I)   Absent an explanation from Mr Murray, the only conclusion to which we can

come is that his handling of the investigation was fundamentally dishonest.

We say that for two reasons. Firstly during the course of the investigation he

received unsolicited letters in support, of Mrs Farnsworth and interviewed

people whose evidence supported her and contradicted that of the

complainants. He suppressed all of that evidence, or at least the very great

majority of it.

 

m)   That was bad enough, but to make matters worse it seems clear from Mr

Farrar’s evidence that Mr Murray misled him about the nature of the material

in question. Mr Farrar’s understanding was that it was nothing more than

character references which Mr Murray did not feel he needed to put before

Mr Rae. who would eventually hear the disciplinary proceedings. But when

Mr Farrar was taken through the evidence which had been suppressed, he

accepted that, at least in part, it dealt with specific episodes of alleged

bullying and was therefore highly relevant for the ultimate decision maker.

 

n)   It is also noteworthy, for reasons which will become clear at the end of this

decision, to record that the material which was suppressed by Mr Murray

was not voluntarily disclosed by the Respondent.  When it became

apparent that some material might have been suppressed, Ms Jones sought

an order for its specific discovery, which the Respondent opposed.
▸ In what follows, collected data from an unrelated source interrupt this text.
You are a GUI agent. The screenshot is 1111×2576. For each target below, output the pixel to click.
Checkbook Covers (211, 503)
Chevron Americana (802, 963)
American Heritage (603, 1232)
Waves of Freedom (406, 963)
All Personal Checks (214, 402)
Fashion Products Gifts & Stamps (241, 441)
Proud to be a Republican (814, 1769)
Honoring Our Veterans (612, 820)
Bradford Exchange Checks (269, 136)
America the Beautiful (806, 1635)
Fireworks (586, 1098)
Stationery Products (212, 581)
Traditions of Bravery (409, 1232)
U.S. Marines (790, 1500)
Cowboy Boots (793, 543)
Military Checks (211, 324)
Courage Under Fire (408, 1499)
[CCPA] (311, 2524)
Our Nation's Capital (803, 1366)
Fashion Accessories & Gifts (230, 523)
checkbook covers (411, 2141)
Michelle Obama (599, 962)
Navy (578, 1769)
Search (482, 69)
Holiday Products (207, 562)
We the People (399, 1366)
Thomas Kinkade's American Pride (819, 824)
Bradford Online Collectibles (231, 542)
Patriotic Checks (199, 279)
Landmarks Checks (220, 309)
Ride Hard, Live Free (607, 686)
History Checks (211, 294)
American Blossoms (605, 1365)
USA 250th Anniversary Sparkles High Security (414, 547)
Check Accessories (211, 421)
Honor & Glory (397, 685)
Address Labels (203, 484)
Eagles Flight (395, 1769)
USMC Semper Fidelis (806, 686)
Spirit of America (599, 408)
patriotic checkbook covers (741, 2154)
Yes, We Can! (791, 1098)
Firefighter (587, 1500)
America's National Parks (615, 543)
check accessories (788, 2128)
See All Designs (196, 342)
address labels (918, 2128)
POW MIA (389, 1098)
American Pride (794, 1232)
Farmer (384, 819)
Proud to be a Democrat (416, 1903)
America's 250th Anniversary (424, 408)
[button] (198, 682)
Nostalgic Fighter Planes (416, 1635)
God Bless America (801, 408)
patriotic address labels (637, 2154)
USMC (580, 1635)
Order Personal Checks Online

We

ordered its disclosure and it has entirely supported Ms Jones’ original

premise, that the picture put before Mr Rae, the decision maker, had been

deliberately distorted by Mr Murray.

 

o)   However, there was evidence of a number of alleged acts of bullying by six,

and as the investigation unrolled a seventh, colleagues of Mrs Farnsworth.

And another matter emerged, namely that Mrs Farnsworth had improperly

dismissed an adult education tutor, one Andrew Slater.

 

p)   Mr Rae, who apart from one minor exception, found all of the allegations to

be proved, has given evidence to us over a number of days. He has, if we

may say so with respect, attempted at great length to justify the unjustifiable.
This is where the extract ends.